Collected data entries
━━━━━━━━

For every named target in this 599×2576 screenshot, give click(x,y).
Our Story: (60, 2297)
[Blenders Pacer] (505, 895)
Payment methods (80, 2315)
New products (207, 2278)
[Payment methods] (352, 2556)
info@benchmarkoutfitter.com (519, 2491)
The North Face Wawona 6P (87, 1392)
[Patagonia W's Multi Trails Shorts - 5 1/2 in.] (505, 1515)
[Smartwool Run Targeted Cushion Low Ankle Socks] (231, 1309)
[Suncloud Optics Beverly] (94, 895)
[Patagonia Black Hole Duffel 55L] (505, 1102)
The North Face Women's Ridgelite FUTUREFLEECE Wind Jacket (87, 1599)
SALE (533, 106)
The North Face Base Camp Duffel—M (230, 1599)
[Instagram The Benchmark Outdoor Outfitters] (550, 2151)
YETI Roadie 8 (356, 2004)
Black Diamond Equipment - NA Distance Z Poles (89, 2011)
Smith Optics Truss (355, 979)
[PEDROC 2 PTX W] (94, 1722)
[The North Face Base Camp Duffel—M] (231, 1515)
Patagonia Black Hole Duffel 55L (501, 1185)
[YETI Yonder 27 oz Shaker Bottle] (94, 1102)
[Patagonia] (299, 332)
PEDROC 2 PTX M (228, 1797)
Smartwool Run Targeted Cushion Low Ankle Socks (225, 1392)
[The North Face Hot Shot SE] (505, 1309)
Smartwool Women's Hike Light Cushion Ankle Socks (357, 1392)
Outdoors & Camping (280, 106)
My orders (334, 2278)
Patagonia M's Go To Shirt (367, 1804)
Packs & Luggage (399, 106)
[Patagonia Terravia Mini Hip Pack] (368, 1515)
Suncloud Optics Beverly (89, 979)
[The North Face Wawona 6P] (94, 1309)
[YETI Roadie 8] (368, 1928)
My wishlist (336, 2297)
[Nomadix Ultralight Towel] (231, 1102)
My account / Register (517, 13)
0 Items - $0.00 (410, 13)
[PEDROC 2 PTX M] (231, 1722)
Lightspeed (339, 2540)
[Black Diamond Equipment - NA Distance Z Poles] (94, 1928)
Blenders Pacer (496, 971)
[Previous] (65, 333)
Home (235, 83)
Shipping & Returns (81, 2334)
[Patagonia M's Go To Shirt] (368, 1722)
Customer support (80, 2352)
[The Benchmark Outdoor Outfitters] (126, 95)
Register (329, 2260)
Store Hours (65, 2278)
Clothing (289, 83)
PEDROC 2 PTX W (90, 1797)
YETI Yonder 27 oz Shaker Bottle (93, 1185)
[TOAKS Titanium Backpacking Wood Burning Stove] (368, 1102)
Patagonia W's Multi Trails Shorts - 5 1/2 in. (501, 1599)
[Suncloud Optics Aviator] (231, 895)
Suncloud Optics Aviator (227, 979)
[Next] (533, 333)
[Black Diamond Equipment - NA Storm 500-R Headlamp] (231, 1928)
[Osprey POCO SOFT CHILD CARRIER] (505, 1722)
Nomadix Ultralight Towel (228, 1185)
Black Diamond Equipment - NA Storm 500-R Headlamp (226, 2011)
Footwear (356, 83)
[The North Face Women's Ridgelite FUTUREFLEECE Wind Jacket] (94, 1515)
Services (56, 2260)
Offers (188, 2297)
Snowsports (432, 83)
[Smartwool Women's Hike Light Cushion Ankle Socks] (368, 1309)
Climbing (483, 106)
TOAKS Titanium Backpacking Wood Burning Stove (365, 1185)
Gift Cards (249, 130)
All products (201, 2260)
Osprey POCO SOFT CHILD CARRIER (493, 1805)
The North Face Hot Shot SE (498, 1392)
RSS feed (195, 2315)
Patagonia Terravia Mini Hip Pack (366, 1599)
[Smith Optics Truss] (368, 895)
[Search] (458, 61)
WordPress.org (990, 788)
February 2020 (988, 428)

━━━━━━━━

#### REQUIRED WORK:
Copy the lines of the data above exactly as written, beginning with the line containing "The North Face Wawona 6P (87, 1392)" and ending with the line containing "Footwear (356, 83)", and leave out all other lines.

#### SOLUTION FOR THIS EXERCISE:
The North Face Wawona 6P (87, 1392)
[Patagonia W's Multi Trails Shorts - 5 1/2 in.] (505, 1515)
[Smartwool Run Targeted Cushion Low Ankle Socks] (231, 1309)
[Suncloud Optics Beverly] (94, 895)
[Patagonia Black Hole Duffel 55L] (505, 1102)
The North Face Women's Ridgelite FUTUREFLEECE Wind Jacket (87, 1599)
SALE (533, 106)
The North Face Base Camp Duffel—M (230, 1599)
[Instagram The Benchmark Outdoor Outfitters] (550, 2151)
YETI Roadie 8 (356, 2004)
Black Diamond Equipment - NA Distance Z Poles (89, 2011)
Smith Optics Truss (355, 979)
[PEDROC 2 PTX W] (94, 1722)
[The North Face Base Camp Duffel—M] (231, 1515)
Patagonia Black Hole Duffel 55L (501, 1185)
[YETI Yonder 27 oz Shaker Bottle] (94, 1102)
[Patagonia] (299, 332)
PEDROC 2 PTX M (228, 1797)
Smartwool Run Targeted Cushion Low Ankle Socks (225, 1392)
[The North Face Hot Shot SE] (505, 1309)
Smartwool Women's Hike Light Cushion Ankle Socks (357, 1392)
Outdoors & Camping (280, 106)
My orders (334, 2278)
Patagonia M's Go To Shirt (367, 1804)
Packs & Luggage (399, 106)
[Patagonia Terravia Mini Hip Pack] (368, 1515)
Suncloud Optics Beverly (89, 979)
[The North Face Wawona 6P] (94, 1309)
[YETI Roadie 8] (368, 1928)
My wishlist (336, 2297)
[Nomadix Ultralight Towel] (231, 1102)
My account / Register (517, 13)
0 Items - $0.00 (410, 13)
[PEDROC 2 PTX M] (231, 1722)
Lightspeed (339, 2540)
[Black Diamond Equipment - NA Distance Z Poles] (94, 1928)
Blenders Pacer (496, 971)
[Previous] (65, 333)
Home (235, 83)
Shipping & Returns (81, 2334)
[Patagonia M's Go To Shirt] (368, 1722)
Customer support (80, 2352)
[The Benchmark Outdoor Outfitters] (126, 95)
Register (329, 2260)
Store Hours (65, 2278)
Clothing (289, 83)
PEDROC 2 PTX W (90, 1797)
YETI Yonder 27 oz Shaker Bottle (93, 1185)
[TOAKS Titanium Backpacking Wood Burning Stove] (368, 1102)
Patagonia W's Multi Trails Shorts - 5 1/2 in. (501, 1599)
[Suncloud Optics Aviator] (231, 895)
Suncloud Optics Aviator (227, 979)
[Next] (533, 333)
[Black Diamond Equipment - NA Storm 500-R Headlamp] (231, 1928)
[Osprey POCO SOFT CHILD CARRIER] (505, 1722)
Nomadix Ultralight Towel (228, 1185)
Black Diamond Equipment - NA Storm 500-R Headlamp (226, 2011)
Footwear (356, 83)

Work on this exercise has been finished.